Set problem: Arrange the entries from the line containing "Viewport: 651px width, 662px" down to the line containing "pos(44,496)", both included, as a numbered list, leaving out blank lines.

Data items:
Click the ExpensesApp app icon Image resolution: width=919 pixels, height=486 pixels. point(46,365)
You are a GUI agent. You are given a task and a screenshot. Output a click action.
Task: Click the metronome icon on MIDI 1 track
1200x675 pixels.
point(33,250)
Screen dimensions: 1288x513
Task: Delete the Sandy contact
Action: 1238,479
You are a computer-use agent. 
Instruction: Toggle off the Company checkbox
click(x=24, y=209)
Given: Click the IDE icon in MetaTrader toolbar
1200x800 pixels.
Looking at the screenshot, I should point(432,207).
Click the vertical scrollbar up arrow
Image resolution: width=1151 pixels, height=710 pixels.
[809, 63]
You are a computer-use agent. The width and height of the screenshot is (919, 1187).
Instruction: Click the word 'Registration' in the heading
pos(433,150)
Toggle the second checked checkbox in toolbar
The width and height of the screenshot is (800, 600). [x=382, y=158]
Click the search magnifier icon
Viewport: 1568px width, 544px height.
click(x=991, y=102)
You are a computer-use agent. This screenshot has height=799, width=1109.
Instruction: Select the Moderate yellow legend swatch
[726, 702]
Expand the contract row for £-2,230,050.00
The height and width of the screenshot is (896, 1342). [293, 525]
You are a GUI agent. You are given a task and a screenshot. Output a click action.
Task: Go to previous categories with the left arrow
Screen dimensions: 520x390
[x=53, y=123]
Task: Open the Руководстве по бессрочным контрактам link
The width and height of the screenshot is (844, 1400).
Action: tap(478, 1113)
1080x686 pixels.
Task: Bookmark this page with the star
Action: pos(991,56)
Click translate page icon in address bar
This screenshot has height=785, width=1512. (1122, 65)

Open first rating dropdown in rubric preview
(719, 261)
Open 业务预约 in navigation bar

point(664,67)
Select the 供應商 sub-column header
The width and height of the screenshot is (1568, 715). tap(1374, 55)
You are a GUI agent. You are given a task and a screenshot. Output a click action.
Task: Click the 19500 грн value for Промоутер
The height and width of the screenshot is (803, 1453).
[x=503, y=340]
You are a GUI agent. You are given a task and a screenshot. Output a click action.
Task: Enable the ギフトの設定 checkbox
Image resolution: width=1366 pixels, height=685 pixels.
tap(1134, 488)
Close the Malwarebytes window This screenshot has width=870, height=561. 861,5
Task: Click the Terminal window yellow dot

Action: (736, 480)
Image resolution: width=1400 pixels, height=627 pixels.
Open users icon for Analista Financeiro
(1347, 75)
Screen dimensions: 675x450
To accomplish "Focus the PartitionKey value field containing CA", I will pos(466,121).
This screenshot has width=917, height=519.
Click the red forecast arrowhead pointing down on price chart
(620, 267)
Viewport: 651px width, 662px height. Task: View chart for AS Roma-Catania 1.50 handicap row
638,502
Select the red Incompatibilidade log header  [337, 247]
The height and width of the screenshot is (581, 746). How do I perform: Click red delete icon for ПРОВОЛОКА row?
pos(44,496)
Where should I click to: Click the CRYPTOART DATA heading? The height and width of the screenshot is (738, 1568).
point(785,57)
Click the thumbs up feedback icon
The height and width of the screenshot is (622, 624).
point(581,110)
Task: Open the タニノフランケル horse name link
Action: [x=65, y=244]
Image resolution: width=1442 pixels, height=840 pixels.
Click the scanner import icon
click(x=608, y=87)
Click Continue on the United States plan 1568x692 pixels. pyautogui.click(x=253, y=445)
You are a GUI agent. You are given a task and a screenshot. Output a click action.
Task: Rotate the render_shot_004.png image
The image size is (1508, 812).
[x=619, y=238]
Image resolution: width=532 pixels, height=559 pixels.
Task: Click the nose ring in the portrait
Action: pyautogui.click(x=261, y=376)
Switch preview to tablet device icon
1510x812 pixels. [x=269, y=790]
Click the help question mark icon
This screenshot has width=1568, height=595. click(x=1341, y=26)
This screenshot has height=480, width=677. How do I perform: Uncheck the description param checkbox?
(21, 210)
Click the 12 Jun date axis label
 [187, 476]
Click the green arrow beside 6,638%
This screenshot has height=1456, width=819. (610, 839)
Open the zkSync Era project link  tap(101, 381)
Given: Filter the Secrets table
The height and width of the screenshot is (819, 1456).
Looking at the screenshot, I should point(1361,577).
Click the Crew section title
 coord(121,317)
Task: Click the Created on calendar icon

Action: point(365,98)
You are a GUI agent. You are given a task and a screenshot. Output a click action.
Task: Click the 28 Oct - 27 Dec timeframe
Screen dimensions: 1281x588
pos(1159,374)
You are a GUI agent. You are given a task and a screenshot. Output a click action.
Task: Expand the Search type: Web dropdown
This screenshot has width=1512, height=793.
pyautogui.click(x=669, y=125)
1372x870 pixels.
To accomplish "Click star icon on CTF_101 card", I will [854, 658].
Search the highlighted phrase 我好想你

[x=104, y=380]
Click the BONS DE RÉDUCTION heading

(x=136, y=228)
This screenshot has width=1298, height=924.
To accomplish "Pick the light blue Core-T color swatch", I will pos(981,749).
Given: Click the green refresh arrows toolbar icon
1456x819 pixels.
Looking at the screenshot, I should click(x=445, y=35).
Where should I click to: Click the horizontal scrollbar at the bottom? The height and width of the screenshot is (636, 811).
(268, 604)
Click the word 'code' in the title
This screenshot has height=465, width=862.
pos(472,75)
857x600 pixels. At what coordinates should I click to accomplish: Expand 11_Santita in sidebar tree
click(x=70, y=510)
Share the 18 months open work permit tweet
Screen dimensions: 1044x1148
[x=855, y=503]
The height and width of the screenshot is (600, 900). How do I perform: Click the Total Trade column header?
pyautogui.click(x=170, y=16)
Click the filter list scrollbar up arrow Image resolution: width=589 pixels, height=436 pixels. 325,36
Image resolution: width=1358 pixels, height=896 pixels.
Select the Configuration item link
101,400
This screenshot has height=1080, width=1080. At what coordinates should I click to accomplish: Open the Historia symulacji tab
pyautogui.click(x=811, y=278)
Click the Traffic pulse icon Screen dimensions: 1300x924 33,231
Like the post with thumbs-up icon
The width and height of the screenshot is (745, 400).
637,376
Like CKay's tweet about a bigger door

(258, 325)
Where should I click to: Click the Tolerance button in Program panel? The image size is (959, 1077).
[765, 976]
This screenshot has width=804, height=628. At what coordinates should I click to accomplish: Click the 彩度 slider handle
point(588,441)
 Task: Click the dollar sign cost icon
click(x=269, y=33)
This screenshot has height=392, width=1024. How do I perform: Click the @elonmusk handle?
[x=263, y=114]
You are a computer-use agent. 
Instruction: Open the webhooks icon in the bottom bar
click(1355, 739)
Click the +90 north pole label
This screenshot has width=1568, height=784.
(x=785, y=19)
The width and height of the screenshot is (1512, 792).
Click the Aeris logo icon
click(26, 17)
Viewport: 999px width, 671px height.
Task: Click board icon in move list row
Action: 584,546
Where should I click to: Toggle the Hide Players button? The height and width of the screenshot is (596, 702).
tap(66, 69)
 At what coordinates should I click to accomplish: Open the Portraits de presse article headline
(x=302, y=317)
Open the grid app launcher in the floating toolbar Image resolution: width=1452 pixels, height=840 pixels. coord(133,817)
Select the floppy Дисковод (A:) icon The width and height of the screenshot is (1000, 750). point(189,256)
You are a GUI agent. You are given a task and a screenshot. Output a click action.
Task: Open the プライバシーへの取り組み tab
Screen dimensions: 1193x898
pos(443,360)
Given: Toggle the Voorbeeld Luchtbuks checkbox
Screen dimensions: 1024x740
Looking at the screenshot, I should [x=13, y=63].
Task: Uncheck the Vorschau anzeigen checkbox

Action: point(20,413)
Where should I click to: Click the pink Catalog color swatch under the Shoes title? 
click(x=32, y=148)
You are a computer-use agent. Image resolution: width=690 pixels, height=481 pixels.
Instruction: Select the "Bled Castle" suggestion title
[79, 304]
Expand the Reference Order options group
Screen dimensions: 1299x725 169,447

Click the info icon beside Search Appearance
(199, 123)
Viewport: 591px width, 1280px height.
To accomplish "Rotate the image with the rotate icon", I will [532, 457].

Output of the task:
1. Viewport: 651px width, 662px height. Task: View chart for AS Roma-Catania 1.50 handicap row
2. 638,502
3. Select the red Incompatibilidade log header  [337, 247]
4. The height and width of the screenshot is (581, 746). How do I perform: Click red delete icon for ПРОВОЛОКА row?
5. pos(44,496)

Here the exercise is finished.